LA (SOLITA) SCOPERTA DELL’ACQUA CALDA
Ovvero: la precarietà come sistema che si autoalimenta
In questi giorni di emergenza sanitaria è diventato fatto sociale il problema delle persone senza garanzie di reddito, proveniente da tipologie lavorative precarie o addirittura occupate in nero. Improvvisamente o quasi ci si è accorti che nel Sud Italia, ma non solo, esiste uno spettro occupazionale ampio che va dal lavoro a sopravvivenza marginale, fatto di collaborazioni, consulenze e simili erogate al netto delle più elementari garanzie, fino al lavoro più che sommerso, basato sull’arte di arrangiarsi, sulla quotidiana capacità di sbarcare il lunario in nero o in qualsiasi altra maniera.
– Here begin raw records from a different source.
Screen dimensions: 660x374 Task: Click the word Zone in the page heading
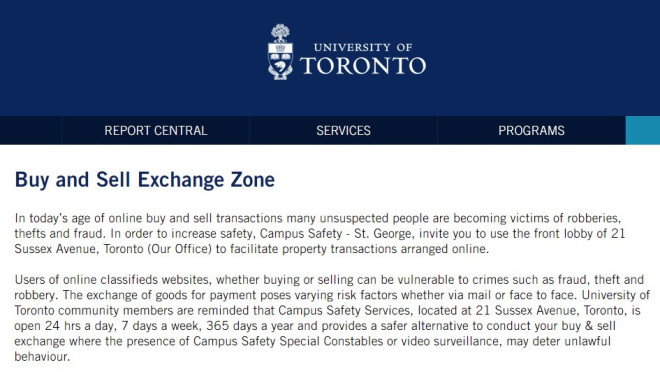click(x=253, y=180)
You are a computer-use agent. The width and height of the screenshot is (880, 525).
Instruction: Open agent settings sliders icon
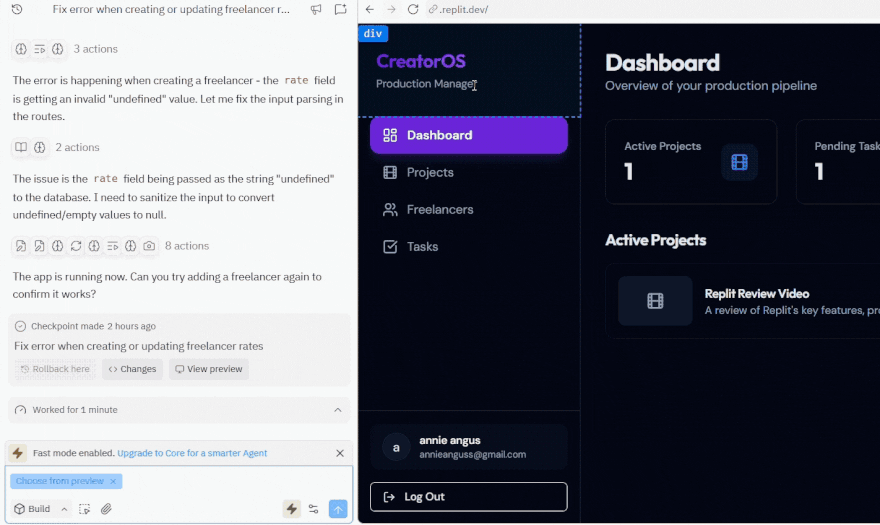tap(314, 509)
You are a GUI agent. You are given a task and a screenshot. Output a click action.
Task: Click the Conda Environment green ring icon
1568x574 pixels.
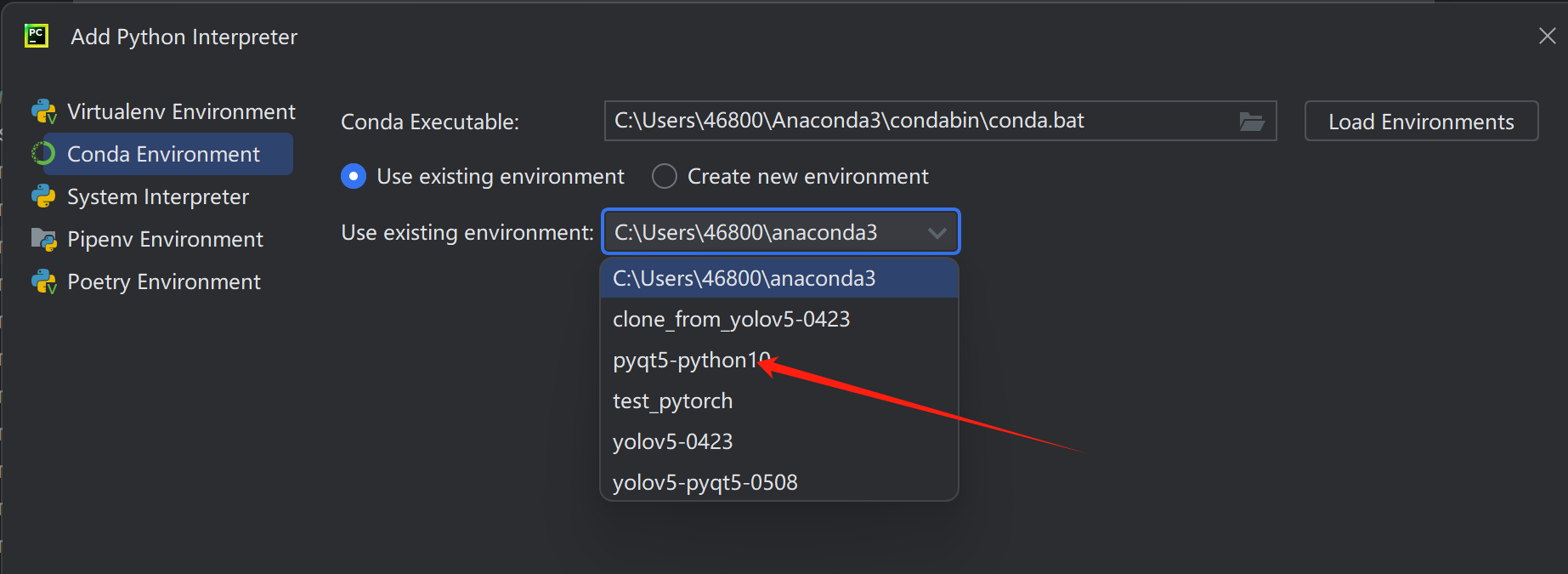[43, 154]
Peccato che ad accorgersi di ciò e a prospettare interventi di prontissimo soccorso e futuri scenari di correzione, siano quegli stessi attori politici (non sempre come persone fisiche ma certamente come incubatori ideologici) che per anni hanno elaborato politiche del lavoro devastanti sia in termini salariali che di diritto, e, se non le hanno elaborate, le hanno avallate con silenzi di complice connivenza.
Fa specie sentir parlare di questo la stessa politica che ha permesso quando non caldeggiato, l’applicazione selvaggia e spesso ingiustificata di contratti di collaborazione (a progetto, co.co.co, e co.co.pro) che mascheravano prestazioni continuative ma che in questo modo scaricavano sul lavoratore tutta una serie di oneri (ferie e malattie non pagate, contributi previdenziali ridicoli e eventuali pensioni mai esigibili).
Reclamano interventi efficaci gli stessi che hanno fatto lievitare il popolo delle “false partite IVA”, persone costrette a diventare “piccoli imprenditori di sé stessi” per inventarsi collaborazioni a costo zero in situazioni di lavoro continuativo.
Ci corrono in soccorso quelli che hanno reso la precarietà lavorativa un sistema di vita, condannando una generazione all’infinito rincorrere della “economia della promessa”, quella che per anni ha sviluppato perversi meccanismi di reclutamento di lavoratori a salario minimo con spese e rischi a proprio carico, in cambio della remota possibilità di una definitiva contrattualizzazione.
Si ergono a difensori della causa quelli che hanno inventato il lavoro flessibile (solo in uscita però) dove il termine stava ad indicare la capacità del lavoratore di accettare tutto il possibile in termini di salario orario e condizioni di lavoro, tenendosi pronto all’evenienza che la collaborazione si potesse interrompere improvvisamente e senza sistemi di protezione.
Pontificano gli stessi che hanno prima pianificato e poi permesso paghe orarie di 5 o 6 euro ai “bamboccioni” dei call center, che hanno definito “choosy” coloro che provavano a criticare questo sistema di lavoro asimmetrico, dove c’è chi ha il totale controllo contrattuale – sia economico che psicologico – sulla persona. Gli stessi che dicevano che per trovare lavoro era più funzionale andare alla partita di calcetto piuttosto che inviare un curriculum, e prima di loro quelli che “con la cultura non si mangia” e che quindi hanno smantellato da capo a piedi l’istituzione scolastica, creando precari a vita nel corpo insegnante, costose scuole di specializzazione che poi non servivano più a diventare insegnante, crediti formativi, concorsi abilitanti per i già abilitati e mille altri strumenti per rimandare sempre al poi le stabilizzazioni.
Tutto ciò fatto sempre in nome della “economia della promessa”, della disponibilità (sempre della parte più debole) al grido di “meglio questo lavoro che niente”
Queste anime belle oggi corrono in soccorso di una generazione devastata, che si è ritrovata disoccupata senza batter ciglio e che si ritrova a chiedersi come farà se la collaborazione non ripartirà. Possiamo scommettere, certi di vincere, che questi stessi tra qualche mese ci verranno a chiedere “sacrifici e disponibilità all’adattamento” per far ripartire l’economia, continuando a creare strumenti precari, a smantellare quel poco di Stato sociale rimasto in piedi finendo solo per far aumentare la forbice sia economica che sociale creatasi tra garantiti e non garantiti, forbice che è stata l’elemento caratterizzante delle politiche del lavoro dagli anni ’90 in poi e che ha generato questo stato di cose: la precarietà come sistema che si autoalimenta.